“We were all committed, we were all together in it,” says Sid Francis Tiffin, member of the British Arctic convoy that transported supplies and munitions to Russia in the war years.
“The weather was horrendous at the time. The 1942-1943 weather was the worst storms that ever been known in that area… The waves were coming over the top of us,” recalls the veteran his missions during the war.
“When I went away at 16 it was an adventure for me,” recalls Jock Dempster, a WWII British veteran who was part of the convoy taking supplies from Scotland to Eastern France and further to Russia.
“When we arrived in Russia, they made us very welcome. There was a mutual respect between us,” says the veteran about Russia.
“Back home we haven’t received a lot of recognition for it, which grieves a lot of veterans. We have received recognition from the Russian government. They gave us a medal to celebrate the 40th anniversary since the end of the war.”

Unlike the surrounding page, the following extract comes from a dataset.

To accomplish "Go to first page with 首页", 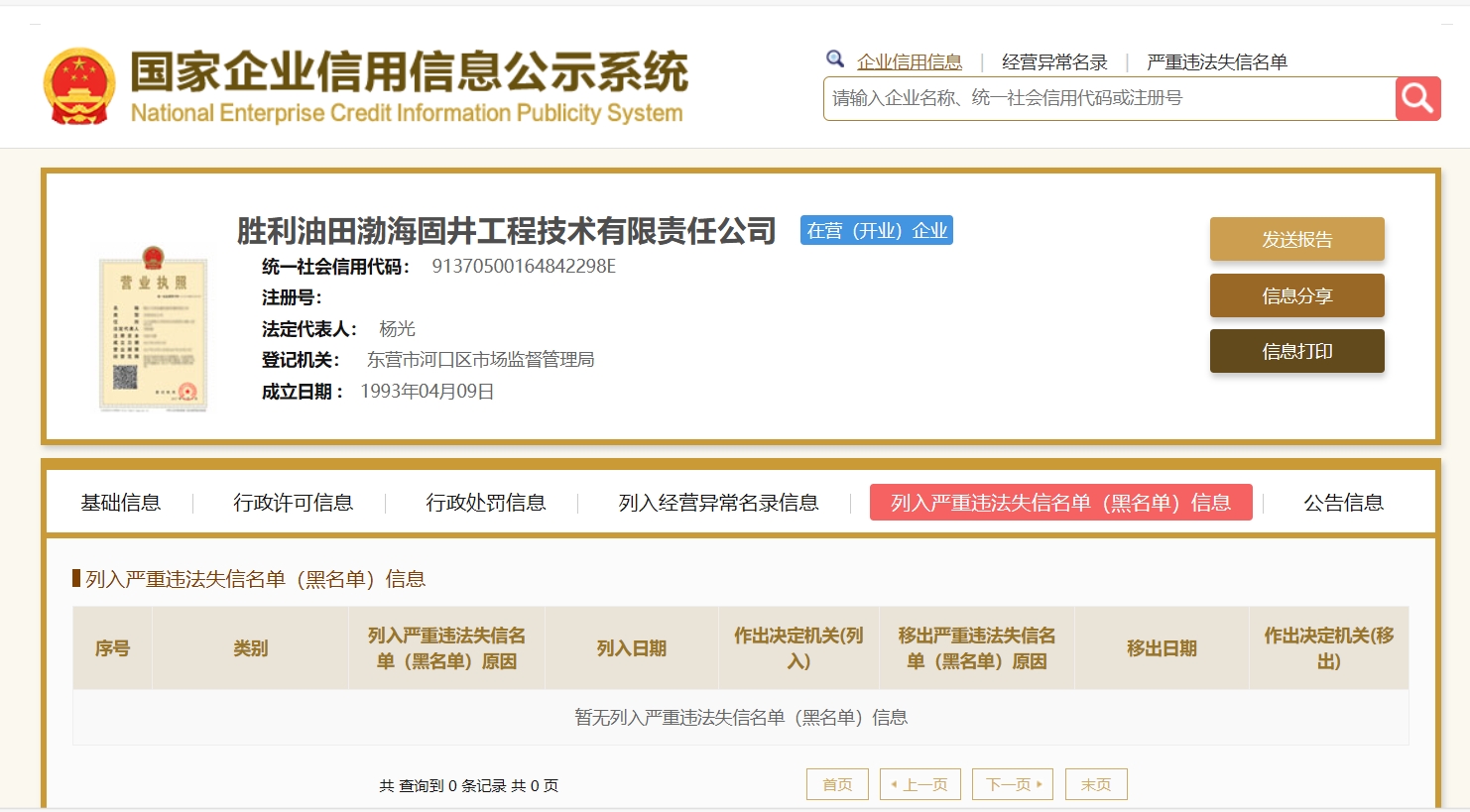I will tap(837, 784).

Arctic convoy veteran John Seares says he is proud to have played his part.
“I’m very grateful to wear these medals from the Russian president. It’s quite right – we should be acknowledged and recognize the effort we put in guarding through these times and covering the convoys,” the veteran said.
Every 10 years, the Russian government has awarded medals to British veterans.
“They gave us the one this year, five years earlier. My sneaking suspicion is, they realize our average age is 88, and most of us will not be here in another five years’ time,” confides Mr. Dempster.
Professor Michael Jones, historian, thinks Arctic supplies “were very important in bringing raw materials and military equipment through to the Soviet Union in the hardest days of the fighting and they were a very important symbolic gesture, that Britain and America were standing firm behind the Soviet Union, facing the German onslaught.”